PROBLEMS AND TASKS:
- A) According to the forum post, for how long has the writer's first husband been sober?
- B) Translate this sentence from the forum post into Spanish: "He got sober at age 21, a year before we got married."

EXTRACT PROVIDED:
Old 06-30-2013, 06:24 AM
  # 7 (permalink)  
LexieCat
A work in progress
 
LexieCat's Avatar
 
Join Date: Jul 2010
Location: South Jersey
Posts: 16,633
Just a reminder, Grinch,

"Success" is something WE can have, regardless of whether the alcoholic gets/stays sober or not. My first husband has been sober over 33 years. He got sober at age 21, a year before we got married. We divorced almost 15 years later, for reasons unrelated to his alcoholism (I was the one who wanted out because the marriage eventually did not feel right to me), and we are still good friends.

My second husband almost died from drinking. I was positive that that experience would be enough to keep him on the road to recovery, but he slipped a few times before we got married, then went back to it full-time a couple of months after the wedding. After a few months (and lots of Al-Anon meetings) I decided I was not up for another deathbed vigil, and I left.

Which one of these is the "success story"? Well, the first one is, if you look at the results of the alcoholic's recovery. If you look at MY recovery from the effects of living with alcoholism, the second one is probably more of a success story.

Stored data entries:

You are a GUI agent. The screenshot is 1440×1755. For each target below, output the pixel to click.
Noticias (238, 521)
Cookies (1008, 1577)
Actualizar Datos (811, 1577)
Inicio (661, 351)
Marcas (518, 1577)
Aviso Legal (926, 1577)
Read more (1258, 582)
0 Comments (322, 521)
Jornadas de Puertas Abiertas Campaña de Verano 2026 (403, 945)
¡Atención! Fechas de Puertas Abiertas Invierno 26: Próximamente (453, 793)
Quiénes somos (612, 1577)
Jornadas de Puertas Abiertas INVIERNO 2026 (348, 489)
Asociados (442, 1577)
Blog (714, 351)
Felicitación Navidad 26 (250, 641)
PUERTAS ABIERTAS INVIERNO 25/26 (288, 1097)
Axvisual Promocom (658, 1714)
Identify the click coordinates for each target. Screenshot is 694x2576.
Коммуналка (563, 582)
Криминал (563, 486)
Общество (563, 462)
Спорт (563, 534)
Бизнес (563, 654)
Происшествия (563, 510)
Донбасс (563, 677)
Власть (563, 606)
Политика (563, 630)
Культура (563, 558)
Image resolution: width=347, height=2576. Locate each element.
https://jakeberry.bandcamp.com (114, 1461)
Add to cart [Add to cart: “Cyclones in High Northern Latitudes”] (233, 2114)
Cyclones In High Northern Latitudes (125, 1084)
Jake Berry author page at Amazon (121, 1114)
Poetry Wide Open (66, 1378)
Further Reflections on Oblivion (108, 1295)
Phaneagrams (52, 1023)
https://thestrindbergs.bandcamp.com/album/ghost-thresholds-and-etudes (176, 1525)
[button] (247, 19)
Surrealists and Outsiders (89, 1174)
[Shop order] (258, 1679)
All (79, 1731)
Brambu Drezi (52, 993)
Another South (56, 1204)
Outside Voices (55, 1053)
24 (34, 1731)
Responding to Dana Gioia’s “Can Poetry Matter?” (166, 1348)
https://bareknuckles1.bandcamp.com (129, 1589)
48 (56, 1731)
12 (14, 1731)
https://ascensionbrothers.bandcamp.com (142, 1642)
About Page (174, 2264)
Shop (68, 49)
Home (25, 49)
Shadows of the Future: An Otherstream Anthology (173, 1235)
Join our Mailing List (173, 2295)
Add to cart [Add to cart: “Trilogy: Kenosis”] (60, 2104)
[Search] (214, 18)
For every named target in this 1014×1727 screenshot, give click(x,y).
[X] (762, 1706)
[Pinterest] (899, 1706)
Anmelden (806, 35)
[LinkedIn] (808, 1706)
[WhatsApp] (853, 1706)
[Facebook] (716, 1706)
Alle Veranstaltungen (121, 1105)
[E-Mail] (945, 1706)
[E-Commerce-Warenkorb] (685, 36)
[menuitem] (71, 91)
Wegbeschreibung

RESULTS:
- A) Over 33 years.

- B) Alcanzó la sobriedad a los 21 años, un año antes de que nos casáramos.